=== TASK INSTRUCTIONS ===
A. Repeat word for word the part of the blog post starting at "West Texas through" and ending at "f2 pancake-y lens.".
B. Decide whether each statement agrees with the blog post, answering yes or no and quoting the words that settle it: (i) About 25 people in the U.S. were asked to use the cameras and post images. (ii) The Samsung Galaxy NX had already launched in the U.S. (iii) The writer has already explored the camera's Android system.

=== EXCERPT PROVIDED ===
________

Friday, August 23, 2013

I was depressed today until I re-read this old post that showed up in the stats. When I read the comments they brought happy tears to my eyes.

Would X
The comments reminded me that we all have something to give. Something to donate to the conversation. I'd like it if you re-read this post once more. Just because I think we need to understand how important a well rounded education is... And if you like what we've collectively said would you pass it along to new readers?

http://visualsciencelab.blogspot.com/2012/05/whats-missing-from-current-practice-of.html

West Texas through the eye of an Olympus EP-2.

The upcoming trip to Berlin. Why I'm going. What I'll be doing.


 Blanton Museum. 

In late Spring I was asked to participate in a fun little program to help get the Samsung NX300 some increased exposure. The reviews of the camera are uniformly good but it never hurts to have some additional traction in social media and what not. 

About 25 of us in the U.S. were asked to use the cameras and post interesting images. People in different corners of the country are shooting and uploading some really fun work and it seems like the camera is doing well.  I've done quite a few shoots with the camera and shared a hundred or so images over the last two or three months. One of the benefits I get from the program is to keep the NX300, the kit zoom lens and the 30mm f2 pancake-y lens.

Then, a little while ago, I was asked by Samsung if I would like to try their newest camera, the Samsung Galaxy NX.  If you aren't familiar with the specs it's understandable, the camera hasn't launched in the U.S. yet and just launched in the U.K. this week. Here's a microsite about the product:

While I've always thought of myself as a traditionalist I was surprised at how quickly I adapted to mirror less in 2009. And how quickly I've become interested in the intersection of flexible immediate uploads and social media. The new Galaxy camera is all about two things. One is the always on nature of its wi-fi and cell capabilities. Basically, the camera can upload images from just about anywhere to just about anywhere. If you can get a signal you can probably get to your folder on the iCloud or other service. The second aspect of the camera is one I haven't explored yet. That the Android system and the potential for an open systems approach to creating apps for the camera and apps that will run on the system backbone of the camera.  Not interesting on a 3 inch screen but more interesting, by far, on a five inch screen....

________

=== DATA SHOWN ===
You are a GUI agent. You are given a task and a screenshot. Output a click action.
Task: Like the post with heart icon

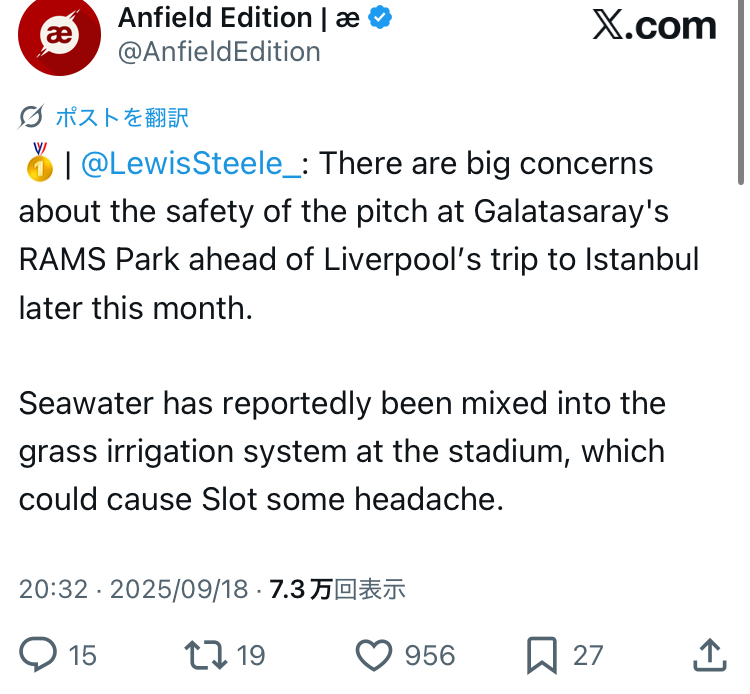(x=374, y=655)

________

=== OUTPUTS ===
A.
West Texas through the eye of an Olympus EP-2.

The upcoming trip to Berlin. Why I'm going. What I'll be doing.


 Blanton Museum. 

In late Spring I was asked to participate in a fun little program to help get the Samsung NX300 some increased exposure. The reviews of the camera are uniformly good but it never hurts to have some additional traction in social media and what not. 

About 25 of us in the U.S. were asked to use the cameras and post interesting images. People in different corners of the country are shooting and uploading some really fun work and it seems like the camera is doing well.  I've done quite a few shoots with the camera and shared a hundred or so images over the last two or three months. One of the benefits I get from the program is to keep the NX300, the kit zoom lens and the 30mm f2 pancake-y lens.

B.
(i) Yes: "About 25 of us in the U.S. were asked to use the cameras and post interesting images."
(ii) No: "the camera hasn't launched in the U.S. yet"
(iii) No: "The second aspect of the camera is one I haven't explored yet."